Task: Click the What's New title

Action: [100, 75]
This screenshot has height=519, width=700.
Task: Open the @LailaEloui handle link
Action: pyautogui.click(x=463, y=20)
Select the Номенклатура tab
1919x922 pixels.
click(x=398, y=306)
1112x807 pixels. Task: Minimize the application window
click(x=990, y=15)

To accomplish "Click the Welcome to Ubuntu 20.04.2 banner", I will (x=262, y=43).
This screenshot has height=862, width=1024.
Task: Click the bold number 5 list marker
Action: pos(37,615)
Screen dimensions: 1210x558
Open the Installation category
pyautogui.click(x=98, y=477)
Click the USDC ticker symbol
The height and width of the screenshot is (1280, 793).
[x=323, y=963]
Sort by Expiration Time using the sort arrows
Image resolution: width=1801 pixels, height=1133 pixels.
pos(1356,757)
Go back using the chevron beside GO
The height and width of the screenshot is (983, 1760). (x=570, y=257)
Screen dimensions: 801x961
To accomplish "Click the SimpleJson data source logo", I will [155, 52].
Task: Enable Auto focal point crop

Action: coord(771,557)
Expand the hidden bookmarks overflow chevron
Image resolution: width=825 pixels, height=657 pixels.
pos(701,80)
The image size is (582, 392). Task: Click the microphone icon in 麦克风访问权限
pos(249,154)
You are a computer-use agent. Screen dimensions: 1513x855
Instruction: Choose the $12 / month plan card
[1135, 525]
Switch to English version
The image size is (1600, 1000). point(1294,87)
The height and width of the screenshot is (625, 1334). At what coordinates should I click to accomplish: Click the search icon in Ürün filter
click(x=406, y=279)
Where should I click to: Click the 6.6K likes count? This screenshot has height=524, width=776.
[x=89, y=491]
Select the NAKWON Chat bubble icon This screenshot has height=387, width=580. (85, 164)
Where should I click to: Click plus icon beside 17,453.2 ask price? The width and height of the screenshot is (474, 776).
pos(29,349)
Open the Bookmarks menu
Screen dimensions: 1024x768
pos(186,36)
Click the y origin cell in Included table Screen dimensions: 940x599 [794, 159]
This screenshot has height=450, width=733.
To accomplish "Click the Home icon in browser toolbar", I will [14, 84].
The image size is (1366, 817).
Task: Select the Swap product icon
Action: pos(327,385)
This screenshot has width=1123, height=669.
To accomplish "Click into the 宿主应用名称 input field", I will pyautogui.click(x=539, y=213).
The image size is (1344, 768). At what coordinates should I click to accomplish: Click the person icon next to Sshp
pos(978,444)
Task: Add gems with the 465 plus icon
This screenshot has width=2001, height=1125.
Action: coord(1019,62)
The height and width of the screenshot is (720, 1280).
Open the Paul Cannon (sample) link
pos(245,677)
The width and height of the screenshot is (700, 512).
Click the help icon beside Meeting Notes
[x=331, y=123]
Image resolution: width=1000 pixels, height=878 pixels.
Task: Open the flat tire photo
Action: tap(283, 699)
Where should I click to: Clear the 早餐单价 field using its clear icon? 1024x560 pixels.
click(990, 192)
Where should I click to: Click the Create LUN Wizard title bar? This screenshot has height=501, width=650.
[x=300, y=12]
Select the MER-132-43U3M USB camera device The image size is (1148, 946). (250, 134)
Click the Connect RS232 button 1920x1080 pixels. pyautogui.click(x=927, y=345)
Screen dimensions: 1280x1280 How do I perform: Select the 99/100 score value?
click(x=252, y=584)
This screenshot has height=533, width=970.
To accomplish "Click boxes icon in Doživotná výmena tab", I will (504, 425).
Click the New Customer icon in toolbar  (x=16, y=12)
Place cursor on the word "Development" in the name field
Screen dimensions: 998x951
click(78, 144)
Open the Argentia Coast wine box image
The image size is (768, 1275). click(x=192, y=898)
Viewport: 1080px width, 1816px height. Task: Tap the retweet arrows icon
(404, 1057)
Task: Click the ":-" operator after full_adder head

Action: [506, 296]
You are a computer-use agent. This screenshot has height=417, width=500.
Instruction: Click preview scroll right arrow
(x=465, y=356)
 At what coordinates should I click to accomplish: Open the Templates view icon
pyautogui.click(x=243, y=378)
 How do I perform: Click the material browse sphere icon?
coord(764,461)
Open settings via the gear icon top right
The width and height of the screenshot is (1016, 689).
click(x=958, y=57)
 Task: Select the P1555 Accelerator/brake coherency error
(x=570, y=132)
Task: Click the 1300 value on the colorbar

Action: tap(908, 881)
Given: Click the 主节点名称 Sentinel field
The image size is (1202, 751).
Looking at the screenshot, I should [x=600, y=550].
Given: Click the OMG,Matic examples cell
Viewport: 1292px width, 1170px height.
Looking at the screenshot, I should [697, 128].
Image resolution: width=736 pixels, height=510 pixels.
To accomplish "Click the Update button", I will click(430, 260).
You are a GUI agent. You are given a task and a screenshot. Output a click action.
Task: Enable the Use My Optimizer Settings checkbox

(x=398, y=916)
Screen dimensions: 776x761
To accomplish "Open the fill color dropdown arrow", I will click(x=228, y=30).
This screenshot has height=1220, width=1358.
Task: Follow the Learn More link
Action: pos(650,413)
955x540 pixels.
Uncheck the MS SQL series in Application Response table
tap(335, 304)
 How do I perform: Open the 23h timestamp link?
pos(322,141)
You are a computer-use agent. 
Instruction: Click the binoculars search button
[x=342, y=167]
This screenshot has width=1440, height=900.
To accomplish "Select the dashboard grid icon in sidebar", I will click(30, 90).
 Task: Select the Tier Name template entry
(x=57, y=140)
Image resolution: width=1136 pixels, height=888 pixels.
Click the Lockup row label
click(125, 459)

- **The task**
A complete, exact copy of the material above is the expected answer.

- **Task answer**
Task: Click the What's New title

Action: [100, 75]
This screenshot has height=519, width=700.
Task: Open the @LailaEloui handle link
Action: pyautogui.click(x=463, y=20)
Select the Номенклатура tab
1919x922 pixels.
click(x=398, y=306)
1112x807 pixels. Task: Minimize the application window
click(x=990, y=15)

To accomplish "Click the Welcome to Ubuntu 20.04.2 banner", I will (x=262, y=43).
This screenshot has height=862, width=1024.
Task: Click the bold number 5 list marker
Action: pos(37,615)
Screen dimensions: 1210x558
Open the Installation category
pyautogui.click(x=98, y=477)
Click the USDC ticker symbol
The height and width of the screenshot is (1280, 793).
[x=323, y=963]
Sort by Expiration Time using the sort arrows
Image resolution: width=1801 pixels, height=1133 pixels.
pos(1356,757)
Go back using the chevron beside GO
The height and width of the screenshot is (983, 1760). (x=570, y=257)
Screen dimensions: 801x961
To accomplish "Click the SimpleJson data source logo", I will [155, 52].
Task: Enable Auto focal point crop

Action: coord(771,557)
Expand the hidden bookmarks overflow chevron
Image resolution: width=825 pixels, height=657 pixels.
pos(701,80)
The image size is (582, 392). Task: Click the microphone icon in 麦克风访问权限
pos(249,154)
You are a computer-use agent. Screen dimensions: 1513x855
Instruction: Choose the $12 / month plan card
[1135, 525]
Switch to English version
The image size is (1600, 1000). point(1294,87)
The height and width of the screenshot is (625, 1334). At what coordinates should I click to accomplish: Click the search icon in Ürün filter
click(x=406, y=279)
Where should I click to: Click the 6.6K likes count? This screenshot has height=524, width=776.
[x=89, y=491]
Select the NAKWON Chat bubble icon This screenshot has height=387, width=580. (85, 164)
Where should I click to: Click plus icon beside 17,453.2 ask price? The width and height of the screenshot is (474, 776).
pos(29,349)
Open the Bookmarks menu
Screen dimensions: 1024x768
pos(186,36)
Click the y origin cell in Included table Screen dimensions: 940x599 [794, 159]
This screenshot has height=450, width=733.
To accomplish "Click the Home icon in browser toolbar", I will [14, 84].
The image size is (1366, 817).
Task: Select the Swap product icon
Action: pos(327,385)
This screenshot has width=1123, height=669.
To accomplish "Click into the 宿主应用名称 input field", I will pyautogui.click(x=539, y=213).
The image size is (1344, 768). At what coordinates should I click to accomplish: Click the person icon next to Sshp
pos(978,444)
Task: Add gems with the 465 plus icon
This screenshot has width=2001, height=1125.
Action: coord(1019,62)
The height and width of the screenshot is (720, 1280).
Open the Paul Cannon (sample) link
pos(245,677)
The width and height of the screenshot is (700, 512).
Click the help icon beside Meeting Notes
[x=331, y=123]
Image resolution: width=1000 pixels, height=878 pixels.
Task: Open the flat tire photo
Action: tap(283, 699)
Where should I click to: Clear the 早餐单价 field using its clear icon? 1024x560 pixels.
click(990, 192)
Where should I click to: Click the Create LUN Wizard title bar? This screenshot has height=501, width=650.
[x=300, y=12]
Select the MER-132-43U3M USB camera device The image size is (1148, 946). (250, 134)
Click the Connect RS232 button 1920x1080 pixels. pyautogui.click(x=927, y=345)
Screen dimensions: 1280x1280 How do I perform: Select the 99/100 score value?
click(x=252, y=584)
This screenshot has height=533, width=970.
To accomplish "Click boxes icon in Doživotná výmena tab", I will (504, 425).
Click the New Customer icon in toolbar  (x=16, y=12)
Place cursor on the word "Development" in the name field
Screen dimensions: 998x951
click(78, 144)
Open the Argentia Coast wine box image
The image size is (768, 1275). click(x=192, y=898)
Viewport: 1080px width, 1816px height. Task: Tap the retweet arrows icon
(404, 1057)
Task: Click the ":-" operator after full_adder head

Action: [506, 296]
You are a computer-use agent. This screenshot has height=417, width=500.
Instruction: Click preview scroll right arrow
(x=465, y=356)
 At what coordinates should I click to accomplish: Open the Templates view icon
pyautogui.click(x=243, y=378)
 How do I perform: Click the material browse sphere icon?
coord(764,461)
Open settings via the gear icon top right
The width and height of the screenshot is (1016, 689).
click(x=958, y=57)
 Task: Select the P1555 Accelerator/brake coherency error
(x=570, y=132)
Task: Click the 1300 value on the colorbar

Action: tap(908, 881)
Given: Click the 主节点名称 Sentinel field
The image size is (1202, 751).
Looking at the screenshot, I should [x=600, y=550].
Given: Click the OMG,Matic examples cell
Viewport: 1292px width, 1170px height.
Looking at the screenshot, I should [697, 128].
Image resolution: width=736 pixels, height=510 pixels.
To accomplish "Click the Update button", I will click(430, 260).
You are a GUI agent. You are given a task and a screenshot. Output a click action.
Task: Enable the Use My Optimizer Settings checkbox

(x=398, y=916)
Screen dimensions: 776x761
To accomplish "Open the fill color dropdown arrow", I will click(x=228, y=30).
This screenshot has height=1220, width=1358.
Task: Follow the Learn More link
Action: pos(650,413)
955x540 pixels.
Uncheck the MS SQL series in Application Response table
tap(335, 304)
 How do I perform: Open the 23h timestamp link?
pos(322,141)
You are a computer-use agent. 
Instruction: Click the binoculars search button
[x=342, y=167]
This screenshot has width=1440, height=900.
To accomplish "Select the dashboard grid icon in sidebar", I will click(30, 90).
 Task: Select the Tier Name template entry
(x=57, y=140)
Image resolution: width=1136 pixels, height=888 pixels.
Click the Lockup row label
click(125, 459)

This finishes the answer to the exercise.